When Headlander is more than a series of confrontations with the homicidal Electrosux cleaning bots or the chromatic-laser toting Shepherd security forces that are but one step away from being generic G.I. Joe fodder, it’s at least a decent Metroidvania. The ability to detach and fly one’s head about on command offers some unique exploratory options, and the controls are deftly balanced between the clunkiness of the durable robotic bodies and the Headlander’s nimble yet vulnerable space-helmeted cerebrum. (The far better half of the game, however, is the one in which players must cautiously navigate the protagonist’s skull through hazard-filled ventilation shafts; not the one in which players must outlast emergency lockdowns by killing every guard in the room.) The various upgrades that allow players to turn their dispossessed bodies into auto-firing sentry guns or overcharged time bombs are fun to play with, but then again, the game rarely requires any of these abilities, and the bodies that players swap between have an uninspired sameness.
Instead of building upon clever mechanics, the game repetitiously and literally gates progress by way of the exasperatedly smug Routine Operation of Doors (i.e., ROOD, get it?), a computer program that refuses to open doors that are of a higher chromatic hierarchy than the machine players are currently possessing. A green body can access green, yellow, orange, and red doors, but not a blue one: “It’s CYAN-tifically proven this door won’t open for you.” Puzzles, then, are just shades of the same task: find a helpfully hued host and safely guide it back to a locked door. In a few rare instances, these bodies have unique functions–a wheeled sentry that can travel over electrified floors–but for the most part, each body is just a palette-swapped version of another. Each might be capable of shooting an extra laser or two, but despite all the flashy colors reflecting about a room, the game itself sometimes feels a bit monochromatic, like a missed opportunity to find a new Kid Chameleon or Kirby.
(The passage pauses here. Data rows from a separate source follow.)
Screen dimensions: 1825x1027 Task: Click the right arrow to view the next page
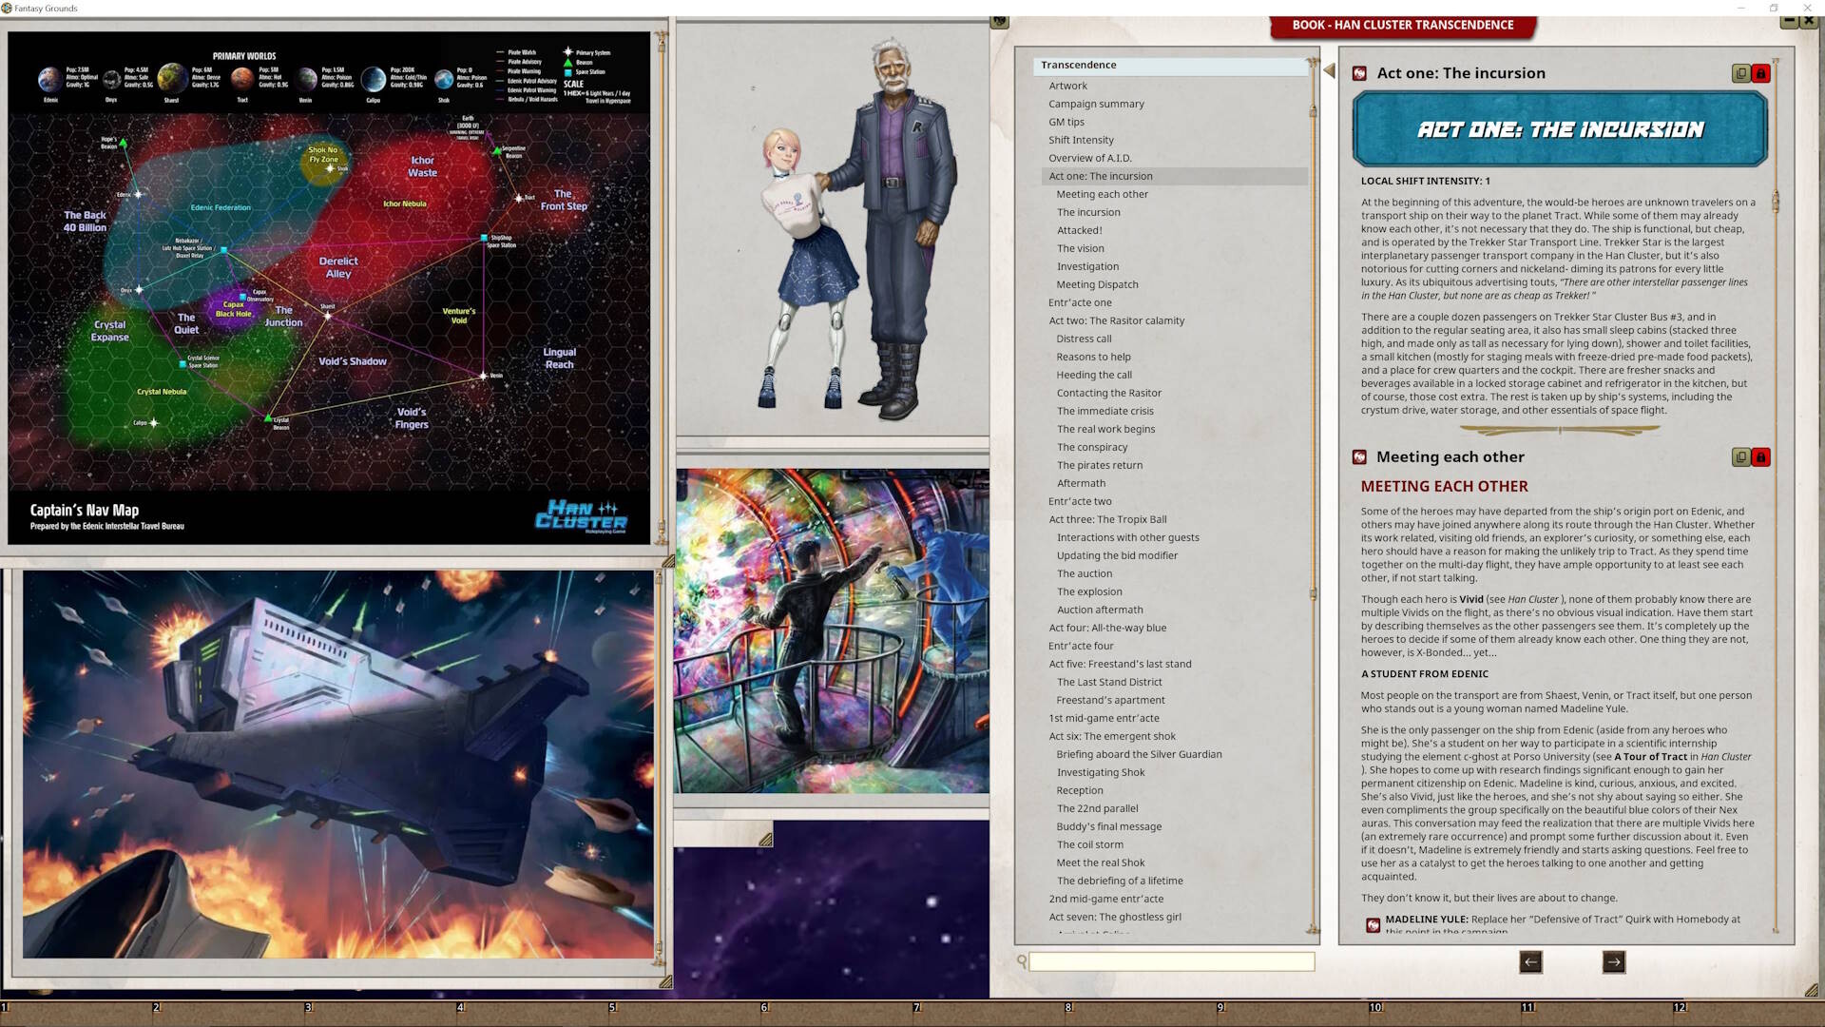pyautogui.click(x=1613, y=962)
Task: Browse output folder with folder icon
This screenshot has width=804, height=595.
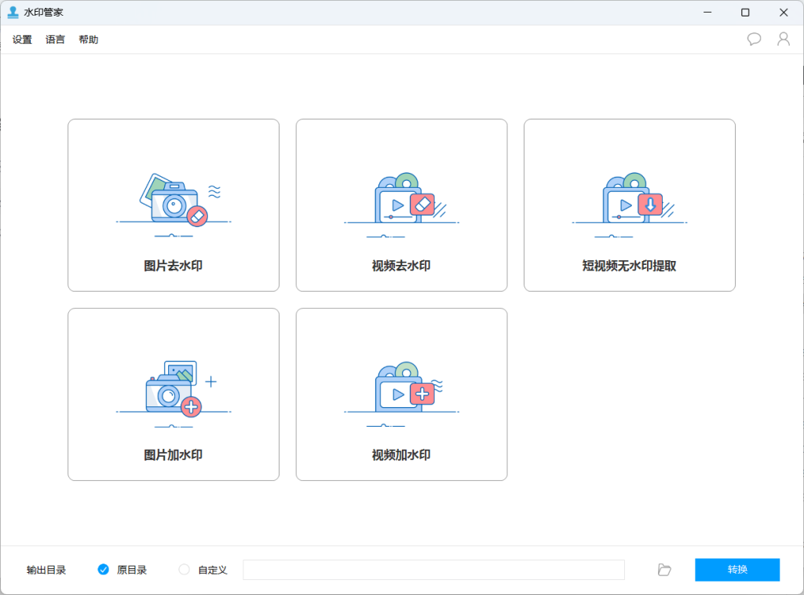Action: (x=664, y=570)
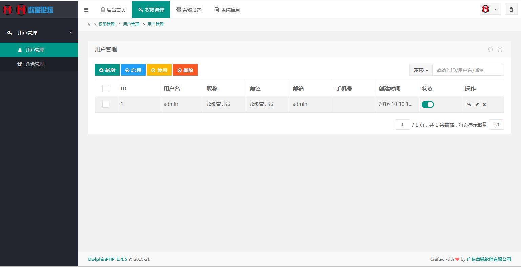Screen dimensions: 521x267
Task: Click the refresh icon on the 用户管理 panel
Action: [490, 49]

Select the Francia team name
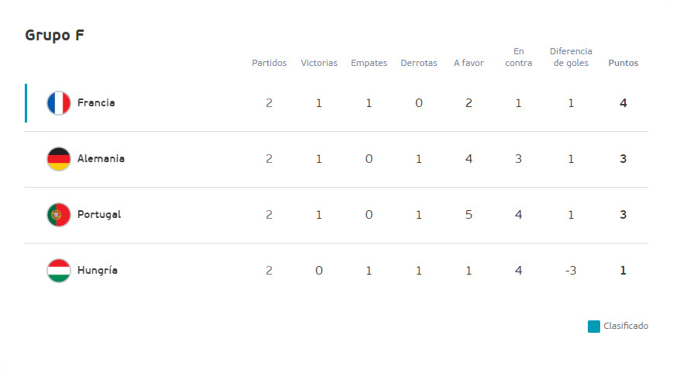(96, 102)
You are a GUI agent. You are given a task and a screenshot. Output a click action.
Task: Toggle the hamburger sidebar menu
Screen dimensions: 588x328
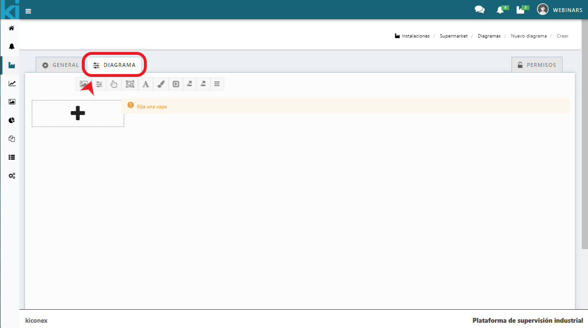click(x=28, y=11)
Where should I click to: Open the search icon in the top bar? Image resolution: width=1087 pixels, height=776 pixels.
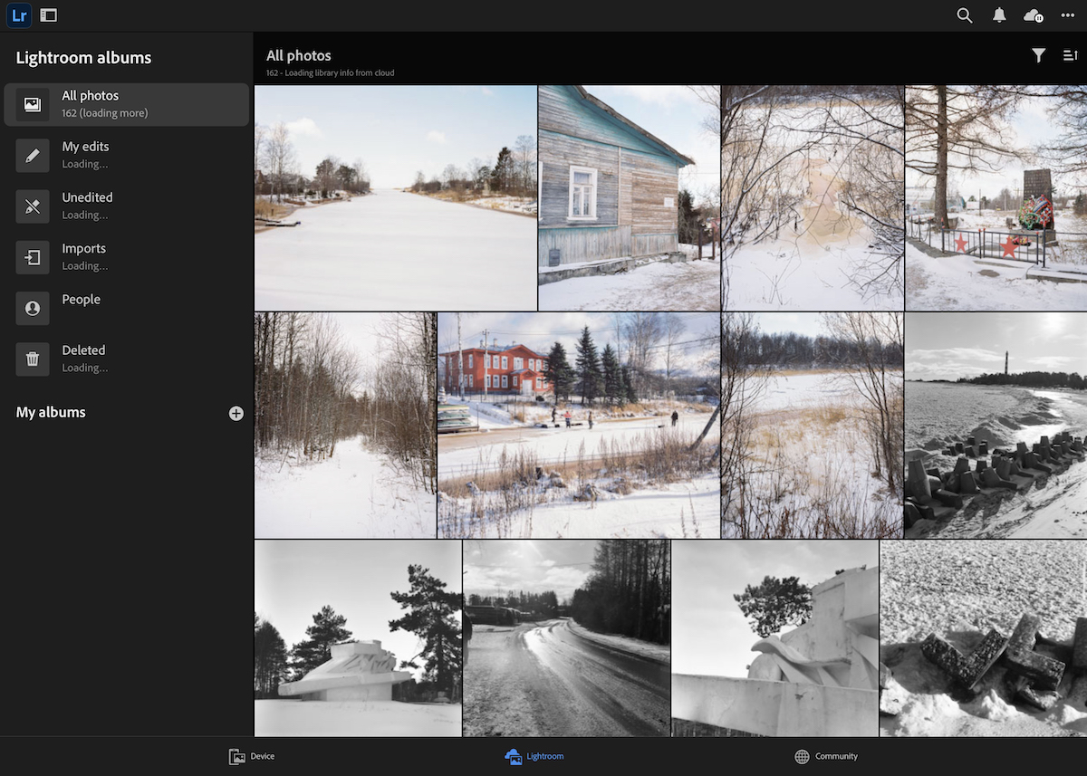click(x=964, y=15)
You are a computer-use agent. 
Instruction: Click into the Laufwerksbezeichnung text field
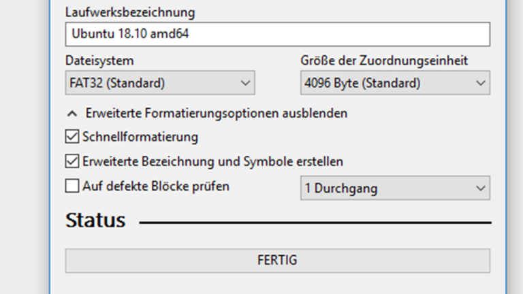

All that head-swapping seems to have gotten to the developers, too, because Headlander has an unhealthy personality disorder. The latter half of the game suffers from a sharp difficulty spike in which rooms are overcrowded with enemies (to the point of occasional skips in the frame-rate) as opposed to featuring new mechanics. Laser-splitting puzzles are increasingly complicated, not just because trigger points are occasionally hidden out of frame, but because enemies keep spawning in the middle of a player’s attempt to line up a perfectly refracted shot. Why does a gravity-warping corridor, in which controls are reversed, appear in just one room? Why are tricky mechanics, like a battle in which players must swap between white and black bodies/polarities (as in Outland), confined exclusively to one of two boss fights? Headlander has a great premise, an appealing style, and great controls–but it simply doesn’t have its head on straight.